To a great extent this production will stand or fall on how well its material travels. Britons may know
of
Woody Guthrie and have a vague, general idea of him as a
mid-20th-century protest folk singer, but he is not part of our
national fabric; we are not immediately familiar with songs such as
“This Land Is Your Land” or “This Train Is Bound For Glory”. We have
the General Strike and the Jarrow march (a decade apart, I know) where
American social history’s corresponding landmarks are the creation of
the Dust Bowl and the consequent westward migrations. Guthrie as an
icon does not immediately chime with us; the show has to sell him to
us. By and large, it does.
Its format
is bog-standard musical biography: narrative passages in third or
(mainly) first person interspersed with songs. Unsurprisingly, too, the
final 15 years or so of the life of Woodrow Wilson Guthrie (1912–1967)
are skimmed over, as hereditary Huntington’s chorea took its
progressive, degenerative toll; the final segment of narrative serves
as much to namecheck Guthrie’s son Arlo and his self-appointed musical
heir, the young Bob Dylan, as to complete the portrait of the man. It
is the songs and performances that carry the evening, together with
perhaps a sense of timeliness. As Guthrie tells of ordinary folks lured
into homelessness and never-ending debt by credit traps and sings
satirical indictments like “Jolly Banker”, one may feel that what went
around then has come around again.

--- Source excerpt ---
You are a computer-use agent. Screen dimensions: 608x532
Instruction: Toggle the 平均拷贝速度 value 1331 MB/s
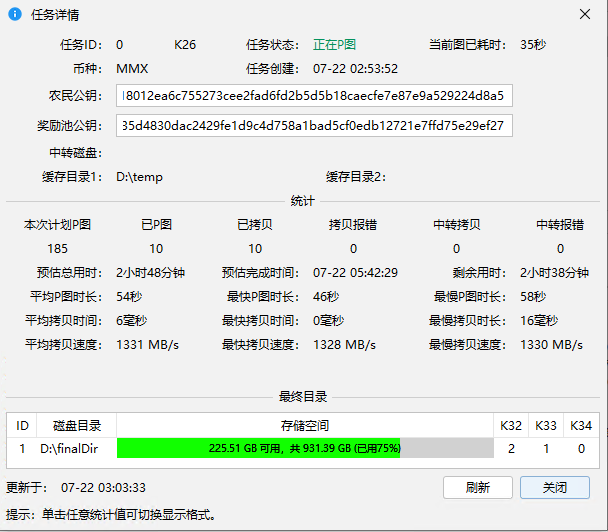[x=148, y=345]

--- The request ---
List every song title that the theater review above names.

--- Exercise answer ---
- "This Land Is Your Land"
- "This Train Is Bound For Glory"
- "Jolly Banker"